Says Leslie Eaton, Economics Reporter, The New York Times, "Send a quick email first. If it involves a serious study I want to seerepparttar 101243 whole thing."

TIP: Keep your initial contact or release to 200 words or less. Make sure you cover who, what, when, where and why and give at least two names as contacts. If an editor wants to dorepparttar 101244 story, they will ask for more information.

Be Reachable! Don't use superlatives. The more you userepparttar 101245 least likely you are to be trusted. Journalists are trained to check when you say your mother's name is Susan Jones. If you say you arerepparttar 101246 first orrepparttar 101247 only, you'd better have a patent or some other proof to back up your claim.

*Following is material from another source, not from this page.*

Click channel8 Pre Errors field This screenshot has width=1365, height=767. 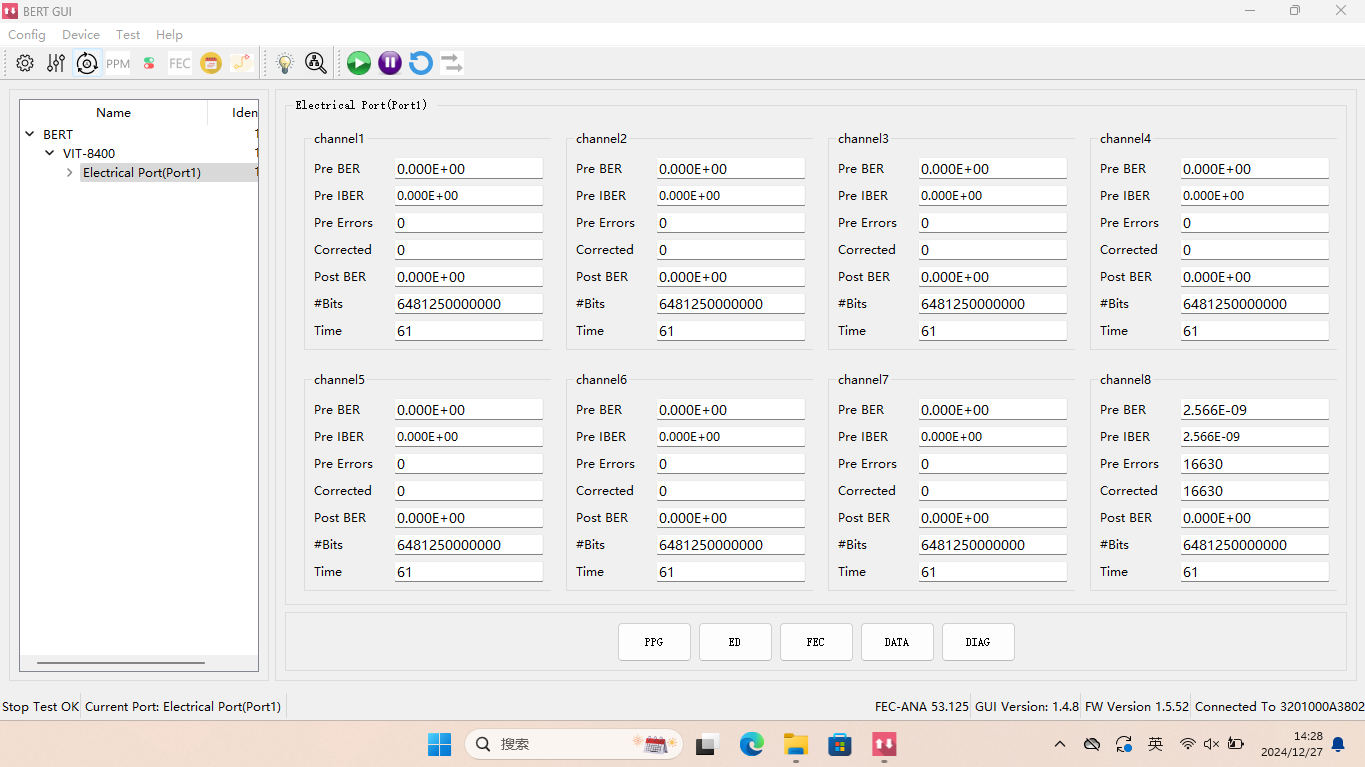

One often-cited annoyance was that contact people were not available to reporters and editors on deadline. "At least give me one alternative person to contact," says Danny Sandy, Business reporter for The Fresno Bee, Fresno, CA. "Many times we get a release with a name and number and then find out that person is out of town forrepparttar 101248 week and can't be reached."

Don't Send Email Attachments If you send your pitch or release by email, make it plain text with no attachments. David Joachim, Senior Managing Editor at Internet Week says "We have a policy against opening attachments. I would never risk it." As Crumpley notes, "Email can be lethal." A virus could put a writer out of commission.

An editor may be onrepparttar 101249 road, accessing email long-distance on a laptop with limited batteries. Most journalists simple delete attachments under those circumstances. One email rule agreed upon by every editor: never send a group email that shows your entire press list.